In general, several transformations (band/row/column permutations + transposition) may lead to identical "pattern normalized grid", and it is necessary to check ALL these (reassign the clue values, check ordering, and pick the lowest).

All sudokus with a given "clue pattern" will have identical "normalized clue patterns". But if one clue value is changed "near upper left", and the sudoku then normalized, the result will in general be a normalized sudoku with completely different clue values. If a clue value is changed "near bottom right", the new normalized sudoku will look "almost like its mother".

(There are numerous ways of normalizing sudokus, and ANY will do, as long as the process is unique. Normalization may be done based on clue pattern, on solution grid, or any 'class invariant' property.)
Ocean

Posts: 442
Joined: 29 August 2005

I would like to suggest some alternative simple normalized sudoku forms (or norms):

1. C0-Norm: The 'lowest' sudoku of all sudokus in a sudoku class (nearly all start 00...)

2. C9-Norm: The highest sudoku of all sudokus in a sudoku class (nearly all start 98...)

3. C1-Norm: From a C9-Norm, permute the symbol values 123456789->987654321 (nearly all start 12...)

4. G1-Norm: The sudoku for the 'lowest' solution grid of all in its S-class.

All the above norms are unique (as Wolfgangs 'Pattern Norm' is).
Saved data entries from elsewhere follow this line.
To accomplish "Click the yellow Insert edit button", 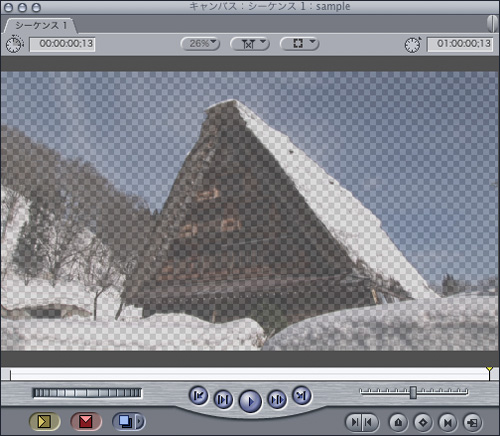I will tap(45, 422).
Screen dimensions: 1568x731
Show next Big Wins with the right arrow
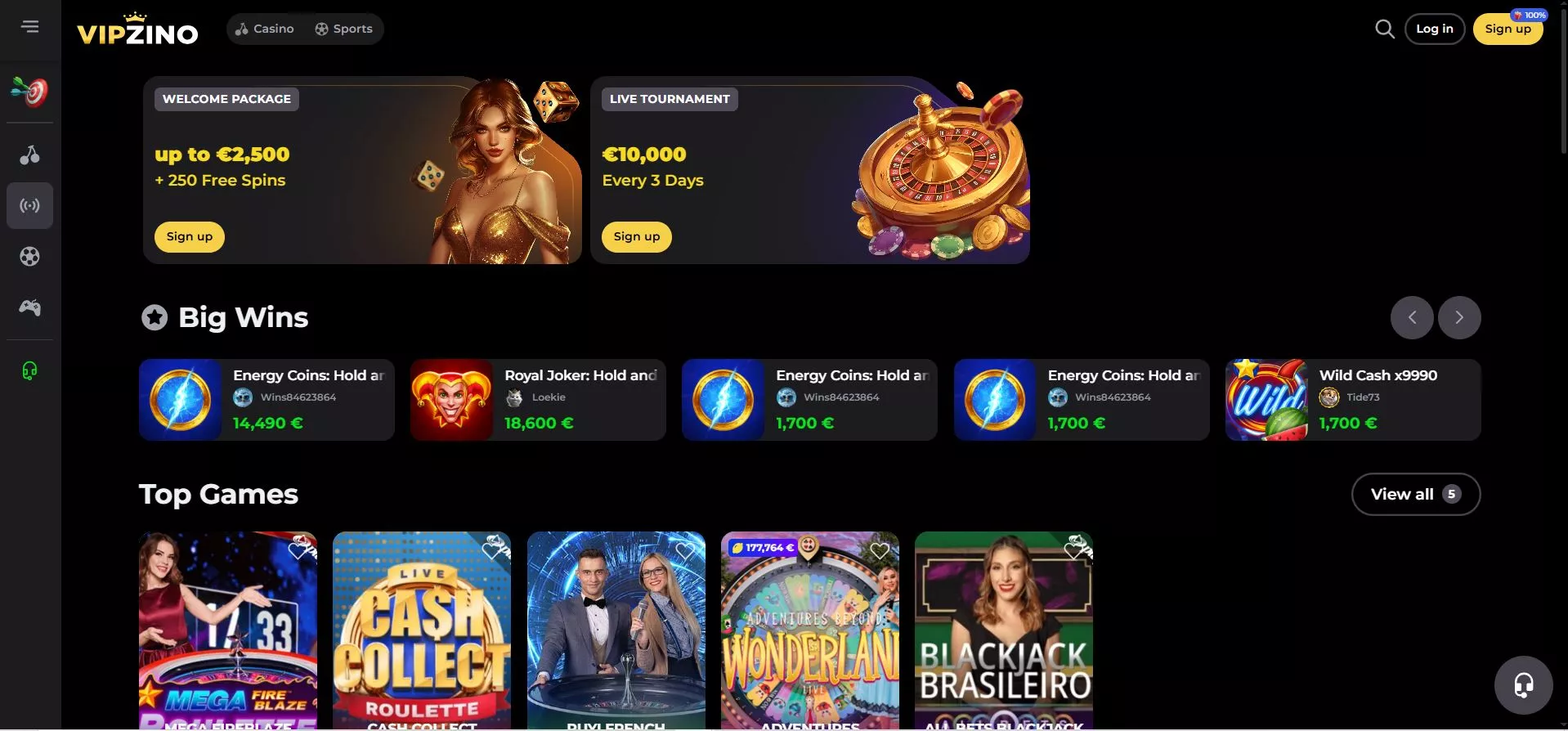(1459, 317)
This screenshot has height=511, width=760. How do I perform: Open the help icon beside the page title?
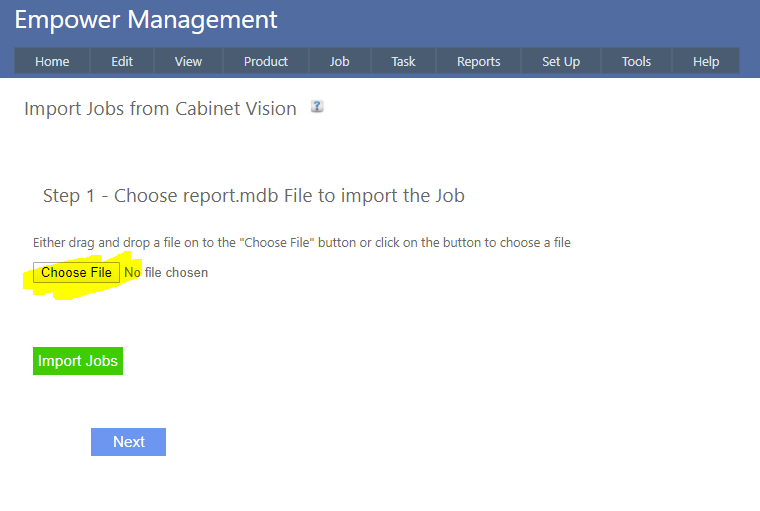317,106
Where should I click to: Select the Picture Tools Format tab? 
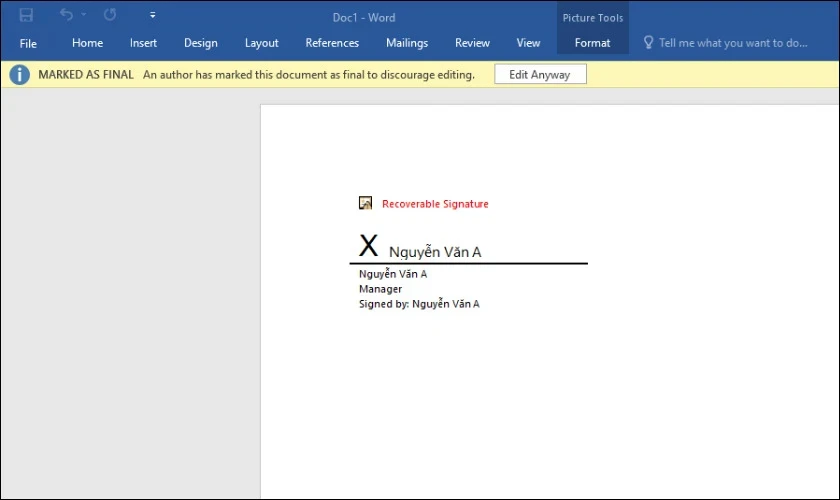point(592,43)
They are all simple to compute in the labourous way (generate all instances for the class, and pick the norm), and it's also possible to find effective algorithms to compute the norms. The G1-Norm has the property that all sudokus with the same solution grid will group together in a sorted set of sudokus. I have a preference for the C1-Norm, which looks more natural than the more basic C0-Norm (normally starting with lots of zeros). The C9-Norm may be regarded as an intermediate form (simple way to reach the C1-Norm).

Conjecture: Any sudoku can be transformed to one of its normalized forms through a transformation operator P, and back again with the 'inverse' of P (denoted P^). Any two instances in a sudoku class can be transformed to each other. If two sudokus A and B have the same normalized form, (P1*A=P2*B, for the two transformation operators P1 and P2), we have A=P1^*P2*B, and B=P2^*P1*A.

(A transformation operator P consists of a row permutation matrix R, a column permutation matrix C, a value permutation matrix V, and a transposistion number T. The band permutations can be incorporated in R and C).

[Any corrections, new suggestions, improvement of the notation, and better explanation of the mathematics, will be appreciated...]

---
Last edited by Ocean on Mon Nov 21, 2005 11:18 pm, edited 1 time in total.
Ocean

Posts: 442
Joined: 29 August 2005

Ocean wrote:Any sudoku can be transformed to one of its normalized forms through a permutation matrix P, and back again with the 'inverse' of P (denoted P^).

I don't believe this...

The norms themselves are all perfectly sensible, but the representation of the transformation from a sudoku to its norm doesn't seem right to me, because a single matrix cannot represent all of the operations of row-permutation, column-permutation, symbol relabelling and transposition.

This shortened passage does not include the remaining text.